Aside from that, the noodle dough requires a lot of elbow grease to knead properly and pass through the brass gebok (noodle maker), while getting the bones out of the cooked fish is time-consuming.

“We only dared to accept orders that required no more than 20kg of flour because the noodles are manually made and we hadn’t a freezer to store the fish and santan (coconut milk),” Othman said, while adding that it meant the laksa had to be freshly prepared.

Othman, his wife and six children (now aged 13 – 27) led a hard life before this as his income from being a house builder was irregular, but the Pahang Islamic Religious and Malay Customs Council (MUIP) heard about their business in 2013 and contributed a freezer to replace their orange icebox and a kneading machine which enabled them to scale up to 130kg of flour per day.

Since then, the business has been thriving as they’ve been bolder in accepting big orders like kenduri (receptions) and office functions, which in turn enabled them to expand their two-room house to accommodate their growing children.

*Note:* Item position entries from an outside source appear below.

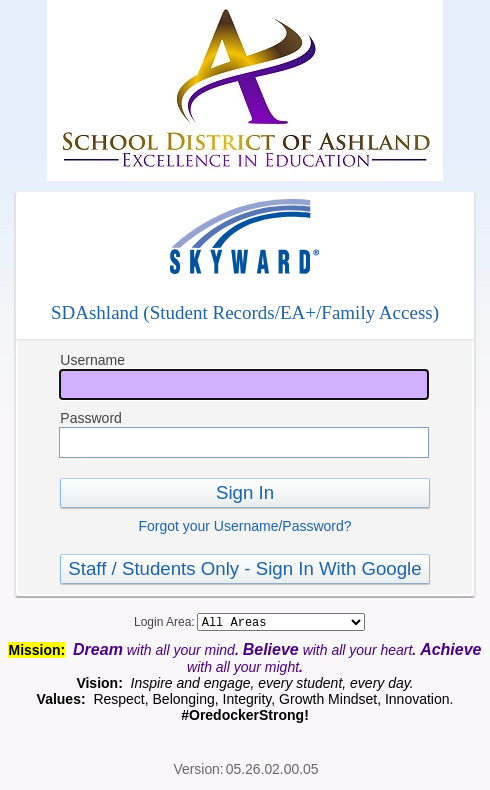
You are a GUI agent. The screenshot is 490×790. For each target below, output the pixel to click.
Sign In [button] (245, 492)
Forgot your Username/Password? (244, 526)
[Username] (244, 384)
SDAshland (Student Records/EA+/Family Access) (245, 312)
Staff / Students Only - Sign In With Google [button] (244, 568)
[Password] (244, 442)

In fact, there are so many bookings every Syawal – and from as far away as Kuala Lumpur – that they only rest on the third day of Eid.

Rosnanis thinks her laksa has won hearts and stomachs because it has the right ratio of fish, spice, santan and kerisik (toasted coconut paste), while the sauce is the perfect consistency for the noodles.

She also pairs it with ulam-ulaman (fresh vegetables and herbs) like snake beans, bean sprouts, cucumber, daun kaduk (piper lolot leaves) and daun selasih (Thai basil leaves), as well as sambal belacan (shrimp paste pounded with chillies).

Othman confessed that he never expected his father’s gebok – bought in the 70s, but underutilised – to change his family’s luck.

“Who would have thought that cranking this gebok would become my main source of income after many years of being a builder,” he chuckled.